The strengths of this study are as follows. First, this is the first study to investigate the prevalence and associated factors of CHM use among middle-aged and elderly patients with diabetes in China using a nationally representative sample. Second, we have comprehensively analyzed the associated factors of CHM use among middle-aged and elderly patients with diabetes, including demographic characteristics, health status, and healthcare utilization. Third, our study demonstrated the combined effect of kidney disease and asthma on CHM use. These findings provide new insights and directions for future research on CHM use for diabetes treatment.
This cross-sectional study has several limitations.
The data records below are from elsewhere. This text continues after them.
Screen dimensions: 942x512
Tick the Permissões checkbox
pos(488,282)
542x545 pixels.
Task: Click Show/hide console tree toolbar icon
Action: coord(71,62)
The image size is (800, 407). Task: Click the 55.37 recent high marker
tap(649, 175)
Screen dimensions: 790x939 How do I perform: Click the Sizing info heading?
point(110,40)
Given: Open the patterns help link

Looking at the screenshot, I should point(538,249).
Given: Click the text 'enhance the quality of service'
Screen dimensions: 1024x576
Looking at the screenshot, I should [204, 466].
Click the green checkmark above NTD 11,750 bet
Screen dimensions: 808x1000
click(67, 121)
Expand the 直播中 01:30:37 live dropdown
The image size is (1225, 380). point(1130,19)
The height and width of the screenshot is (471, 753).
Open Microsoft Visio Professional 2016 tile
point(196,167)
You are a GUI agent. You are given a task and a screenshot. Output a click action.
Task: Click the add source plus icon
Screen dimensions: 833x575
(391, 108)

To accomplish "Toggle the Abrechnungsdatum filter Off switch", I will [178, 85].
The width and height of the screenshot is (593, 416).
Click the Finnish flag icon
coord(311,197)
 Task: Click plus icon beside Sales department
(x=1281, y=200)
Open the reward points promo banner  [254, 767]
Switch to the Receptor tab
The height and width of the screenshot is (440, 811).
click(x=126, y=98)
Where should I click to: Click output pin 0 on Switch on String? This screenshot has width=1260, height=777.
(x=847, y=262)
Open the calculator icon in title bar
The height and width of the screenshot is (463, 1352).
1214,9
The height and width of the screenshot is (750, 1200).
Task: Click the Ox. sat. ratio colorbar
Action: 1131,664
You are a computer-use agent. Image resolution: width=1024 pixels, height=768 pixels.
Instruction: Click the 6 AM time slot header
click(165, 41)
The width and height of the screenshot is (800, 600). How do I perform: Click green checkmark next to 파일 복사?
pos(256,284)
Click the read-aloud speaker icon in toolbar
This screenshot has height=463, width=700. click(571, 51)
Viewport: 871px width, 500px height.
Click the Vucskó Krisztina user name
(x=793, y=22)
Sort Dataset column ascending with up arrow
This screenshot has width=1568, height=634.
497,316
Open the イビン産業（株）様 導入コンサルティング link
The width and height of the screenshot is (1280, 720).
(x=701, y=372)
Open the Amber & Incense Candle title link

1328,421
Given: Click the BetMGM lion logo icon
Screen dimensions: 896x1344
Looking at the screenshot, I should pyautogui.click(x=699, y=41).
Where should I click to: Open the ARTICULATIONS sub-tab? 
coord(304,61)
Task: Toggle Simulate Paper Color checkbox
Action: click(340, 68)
First, self-reported data were collected from patients, which may lead to recall bias. Second, the cross-sectional study design restricts our ability to establish causal relationships between associated variables and CHM use in patients with diabetes. Third, the cultural context and widespread acceptance of TCM in China may influence both the prevalence and patterns of CHM use, making it difficult to extrapolate these results to other countries where CHM may not be integrated in mainstream healthcare. Fourth, certain advanced statistical methods, such as Bayesian shrinkage models (Bhattacharyya et al., 2022), may offer a more powerful approach for variable selection in regression analysis. We did not employ these methods in our study, which is a potential limitation. Fifth, although we conducted subgroup analyses using traditional methods, emerging approaches such as Bayesian Decision-Theoretic Methods (Mitra et al., 2020) could further improve the subgroup analysis.
In light of these limitations, we suggest several directions for future research. First, as previous studies have indicated (Matthews et al., 2022; Bhattacharyya and Rai, 2019), clinical trials should be conducted to assess the safety and effectiveness of CHM use. Second, applying advanced methods such as Bayesian shrinkage models (Bhattacharyya et al., 2022), Bayesian subgroup analysis methods (Mitra et al., 2020), and prediction models could enhance the statistical analysis of CHM use and its associated factors. Third, interventions targeting the identified influencing factors can improve the utilization rate of CHM.
In summary, our findings indicate a relatively low utilization rate of CHM for diabetes treatment among middle-aged and elderly patients. CHM use was associated with specific comorbid conditions, preference for self-treatment, and visit to Chinese medicine hospitals. Our findings emphasize the role of specific health conditions and healthcare behaviors associated with CHM usage among diabetic patients.